Dimensional Constraints from SU(2) Representation Theory in Graph-Based Quantum Systems

TL;DR

This paper demonstrates that internal degrees of freedom on graph edges without geometric properties inherently encode directional information, leading to a minimal quantum dimension of 2 and an emergent 3D geometry via SU(2) representation theory.

Contribution

It establishes a fundamental link between SU(2) representation theory and emergent 3D geometry from purely informational constraints on graph-based quantum systems.

Findings

Edges encode only directional information as qubits.

Emergent geometry corresponds to the Bloch sphere in R^3.

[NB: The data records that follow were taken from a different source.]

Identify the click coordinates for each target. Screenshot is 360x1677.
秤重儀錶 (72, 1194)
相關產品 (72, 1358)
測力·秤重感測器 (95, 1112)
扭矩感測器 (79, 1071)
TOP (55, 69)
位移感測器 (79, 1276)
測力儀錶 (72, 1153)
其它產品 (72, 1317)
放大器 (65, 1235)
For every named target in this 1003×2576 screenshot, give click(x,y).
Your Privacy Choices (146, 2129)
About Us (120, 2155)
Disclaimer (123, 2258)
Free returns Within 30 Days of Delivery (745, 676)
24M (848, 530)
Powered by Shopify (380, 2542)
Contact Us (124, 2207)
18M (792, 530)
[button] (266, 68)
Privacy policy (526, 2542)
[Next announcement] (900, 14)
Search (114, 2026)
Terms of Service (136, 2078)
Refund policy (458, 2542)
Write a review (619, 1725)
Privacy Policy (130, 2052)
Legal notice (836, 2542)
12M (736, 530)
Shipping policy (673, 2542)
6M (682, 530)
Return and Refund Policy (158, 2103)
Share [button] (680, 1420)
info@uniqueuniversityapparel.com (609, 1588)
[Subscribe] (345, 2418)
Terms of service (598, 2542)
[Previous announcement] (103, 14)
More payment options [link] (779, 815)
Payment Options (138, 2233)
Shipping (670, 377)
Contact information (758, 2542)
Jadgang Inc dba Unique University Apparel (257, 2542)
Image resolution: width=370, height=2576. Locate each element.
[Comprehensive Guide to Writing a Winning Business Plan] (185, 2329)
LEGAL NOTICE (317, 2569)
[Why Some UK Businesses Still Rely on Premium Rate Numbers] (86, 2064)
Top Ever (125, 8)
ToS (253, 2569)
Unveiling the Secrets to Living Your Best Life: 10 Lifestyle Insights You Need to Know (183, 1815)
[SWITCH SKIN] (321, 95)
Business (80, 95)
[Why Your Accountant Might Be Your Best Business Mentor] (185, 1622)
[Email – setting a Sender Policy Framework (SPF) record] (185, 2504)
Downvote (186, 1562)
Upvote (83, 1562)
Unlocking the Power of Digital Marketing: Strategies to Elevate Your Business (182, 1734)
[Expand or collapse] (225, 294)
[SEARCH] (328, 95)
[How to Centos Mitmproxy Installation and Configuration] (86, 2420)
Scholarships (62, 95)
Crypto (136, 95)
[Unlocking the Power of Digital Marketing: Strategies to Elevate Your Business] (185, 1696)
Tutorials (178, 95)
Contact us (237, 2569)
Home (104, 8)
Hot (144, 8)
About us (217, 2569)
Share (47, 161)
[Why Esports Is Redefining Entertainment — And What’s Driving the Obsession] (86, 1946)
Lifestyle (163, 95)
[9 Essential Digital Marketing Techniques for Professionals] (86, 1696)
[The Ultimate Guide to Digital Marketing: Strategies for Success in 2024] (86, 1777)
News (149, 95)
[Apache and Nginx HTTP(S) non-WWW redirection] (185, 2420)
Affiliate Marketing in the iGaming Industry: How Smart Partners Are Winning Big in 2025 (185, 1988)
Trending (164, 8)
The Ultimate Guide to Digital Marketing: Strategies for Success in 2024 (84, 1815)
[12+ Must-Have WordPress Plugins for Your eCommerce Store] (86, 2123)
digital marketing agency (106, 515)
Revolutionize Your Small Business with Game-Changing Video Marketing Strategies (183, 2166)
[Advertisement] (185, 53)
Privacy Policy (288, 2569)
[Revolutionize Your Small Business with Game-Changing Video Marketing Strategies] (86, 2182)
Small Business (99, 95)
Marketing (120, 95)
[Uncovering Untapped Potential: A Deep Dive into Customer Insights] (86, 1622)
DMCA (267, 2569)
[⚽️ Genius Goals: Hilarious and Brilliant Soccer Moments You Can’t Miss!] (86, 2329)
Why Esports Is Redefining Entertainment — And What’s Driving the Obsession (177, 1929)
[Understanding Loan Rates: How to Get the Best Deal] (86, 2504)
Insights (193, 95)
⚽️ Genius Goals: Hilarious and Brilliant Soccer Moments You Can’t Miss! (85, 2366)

Dimensional constraints are robust and unique for SU(2).

Abstract

We investigate dimensional constraints arising from representation theory when abstract graph edges possess internal degrees of freedom but lack geometric properties. We prove that such internal degrees of freedom can only encode directional information, necessitating quantum states in $\mathbb{C}^2$ (qubits) as the minimal representation. Any geometrically consistent projection of these states maps necessarily to $\mathbb{R}^3$ via the Bloch sphere. This dimensional constraint $d=3$ emerges through self-consistency: edges without intrinsic geometry force directional encoding ($\mathbb{C}^2$), whose natural symmetry group $SU(2)$ has three-dimensional Lie algebra, yielding emergent geometry that validates the hypothesis via Bloch sphere correspondence ($S^2 \subset \mathbb{R}^3$). We establish uniqueness (SU($N>2$) yields $d>3$) and robustness (dimensional saturation under graph topology changes). The Euclidean metric emerges canonically from the Killing form on $\mathfrak{su}(2)$. A global gauge consistency axiom is justified via principal bundle trivialization for finite graphs. Numerical simulations verify theoretical predictions. This result demonstrates how dimensional structure can be derived from information-theoretic constraints, with potential relevance to quantum information theory, discrete geometry, and quantum foundations.